Insights on the Quest for the Structure-Function Relationship of the Mitochondrial Pyruvate Carrier

Abstract

The molecular identity of the mitochondrial pyruvate carrier (MPC) was presented in 2012, forty years after the active transport of cytosolic pyruvate into the mitochondrial matrix was first demonstrated. An impressive amount of in vivo and in vitro studies has since revealed an unexpected interplay between one, two, or even three protein subunits defining different functional MPC assemblies in a metabolic-specific context. These have clear implications in cell homeostasis and disease, and on the development of future therapies. Despite intensive efforts by different research groups using state-of-the-art computational tools and experimental techniques, MPCs' structure-based mechanism remains elusive. Here, we review the current state of knowledge concerning MPCs' molecular structures by examining both earlier and recent studies and presenting novel data to identify the regulatory, structural, and core transport activities to each of the known MPC subunits. We also discuss the potential application of cryogenic electron microscopy (cryo-EM) studies of MPC reconstituted into nanodiscs of synthetic copolymers for solving human MPC2.

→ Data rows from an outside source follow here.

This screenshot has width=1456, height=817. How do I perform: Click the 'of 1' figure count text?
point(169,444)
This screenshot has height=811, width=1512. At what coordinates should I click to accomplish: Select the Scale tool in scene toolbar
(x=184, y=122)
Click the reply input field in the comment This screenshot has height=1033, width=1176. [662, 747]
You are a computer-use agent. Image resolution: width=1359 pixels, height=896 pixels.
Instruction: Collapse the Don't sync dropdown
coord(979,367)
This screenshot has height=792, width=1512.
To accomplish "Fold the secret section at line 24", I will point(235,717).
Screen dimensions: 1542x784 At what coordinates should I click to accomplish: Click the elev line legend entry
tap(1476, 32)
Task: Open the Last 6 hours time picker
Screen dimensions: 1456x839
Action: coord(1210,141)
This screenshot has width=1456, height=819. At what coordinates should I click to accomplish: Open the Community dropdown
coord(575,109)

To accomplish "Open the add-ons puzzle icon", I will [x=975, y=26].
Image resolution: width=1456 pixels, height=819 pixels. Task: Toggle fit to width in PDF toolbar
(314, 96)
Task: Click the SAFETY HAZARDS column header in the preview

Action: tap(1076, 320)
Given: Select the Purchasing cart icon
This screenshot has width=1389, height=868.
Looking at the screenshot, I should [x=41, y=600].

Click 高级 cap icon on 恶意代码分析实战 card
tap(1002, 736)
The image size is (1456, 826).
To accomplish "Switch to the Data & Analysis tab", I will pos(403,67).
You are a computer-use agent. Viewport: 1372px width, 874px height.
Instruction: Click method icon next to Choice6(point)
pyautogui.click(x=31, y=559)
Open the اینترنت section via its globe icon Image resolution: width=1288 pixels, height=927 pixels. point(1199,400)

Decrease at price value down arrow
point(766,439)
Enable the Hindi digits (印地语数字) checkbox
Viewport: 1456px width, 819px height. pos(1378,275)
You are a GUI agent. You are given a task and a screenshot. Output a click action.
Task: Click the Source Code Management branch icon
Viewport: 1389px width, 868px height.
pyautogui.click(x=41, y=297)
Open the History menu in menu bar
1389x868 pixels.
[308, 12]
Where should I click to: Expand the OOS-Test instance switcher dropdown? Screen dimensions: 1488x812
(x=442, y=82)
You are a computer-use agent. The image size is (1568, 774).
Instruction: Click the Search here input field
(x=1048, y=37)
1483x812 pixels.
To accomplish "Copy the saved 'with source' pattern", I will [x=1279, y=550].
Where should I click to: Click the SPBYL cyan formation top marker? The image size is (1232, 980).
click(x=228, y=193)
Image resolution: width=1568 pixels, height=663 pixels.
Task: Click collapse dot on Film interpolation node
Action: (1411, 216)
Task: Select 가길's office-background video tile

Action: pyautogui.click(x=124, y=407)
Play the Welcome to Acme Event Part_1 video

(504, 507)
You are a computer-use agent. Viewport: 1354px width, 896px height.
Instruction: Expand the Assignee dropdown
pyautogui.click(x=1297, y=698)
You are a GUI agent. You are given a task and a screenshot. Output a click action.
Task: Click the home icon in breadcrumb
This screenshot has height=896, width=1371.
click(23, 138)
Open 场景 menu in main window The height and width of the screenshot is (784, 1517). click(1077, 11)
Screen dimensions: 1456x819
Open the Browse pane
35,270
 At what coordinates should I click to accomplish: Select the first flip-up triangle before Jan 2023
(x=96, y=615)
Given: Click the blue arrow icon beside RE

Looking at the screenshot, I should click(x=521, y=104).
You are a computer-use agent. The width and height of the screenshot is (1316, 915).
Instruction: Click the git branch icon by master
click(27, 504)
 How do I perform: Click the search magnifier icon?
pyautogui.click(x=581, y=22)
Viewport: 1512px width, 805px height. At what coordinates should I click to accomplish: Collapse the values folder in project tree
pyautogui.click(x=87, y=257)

Keywords: function; membrane proteins; mitochondrial pyruvate carrier; structure.

Figure 1

Predicted features of human mitochondrial pyruvate carrier (MPC). A collection of elements, from either direct or correlational pieces of evidence and in silico predictions, can be projected for the two human MPC subunits. ^A Correlational evidence: the topology and the orientation of each subunit within the IMM bilayer can be inferred from the experimental study on yeast MPC [25], based on significant primary sequence identity between homologs, particularly within the transmembrane helices; ^B computational prediction: the presence and positional boundaries of the TMH (orange circles) were predicted by the Constrained Consensus Topology server (CCTOP, [39]), and the non-TM helices (light red circles) by PSI-PRED workbench [40]. Of all five collective transmembrane helices in MPC1 and MPC2, only TMH 3 in MPC2 was predicted to contribute to cavity formation (yellow circles framed in red), according to MEMSAT-SVM [41,42]; ^C Experimental evidence: pathogenic variants (red diamonds) that severely compromise pyruvate transport activity have been described in patients [43], while still allowing for heterocomplex formation. For instance, mutations such as Leu79His and Arg97, have been described exclusively in MPC1, although at non-transmembrane regions [43]; ^D Experimental evidence: post-translational modifications, such as lysine acetylation (green squares), and phosphorylation (blue squares), have been identified exclusively in human MPC1, in a high-throughput proteomics study [44,45,46]. No signal peptides could be identified by primary sequence analysis.

Figure 2

MPC2–EGFP reconstitution into styrene maleic acid (SMA) lipid particles and cryogenic electron microscopy (cryo-EM) analysis. (a) SMA encapsulation of MPC2–EGFP showing green fluorescence during initial purification steps. (b) Size exclusion chromatography of MPC2–EGFP encapsulated in SMA. Peaks correspond to fluorescence emission at 488 nm. According to column calibration, the dominant peak was observed at an elution volume that corresponded to a molecular weight of around 300–400 KDa. Corresponding eluted peaks showing bands of 30 and 40 kDa for the MPC2–EGFP fusion in both Coomassie and fluorescence SDS-PAGE. (c) A two-dimensional classification was applied to the extracted MPC2–EGFP–SMA–lipid–protein (SMALP) particles. (d) Schematic representation of the predicted SMA-encapsulated human MPC2–GFP complex.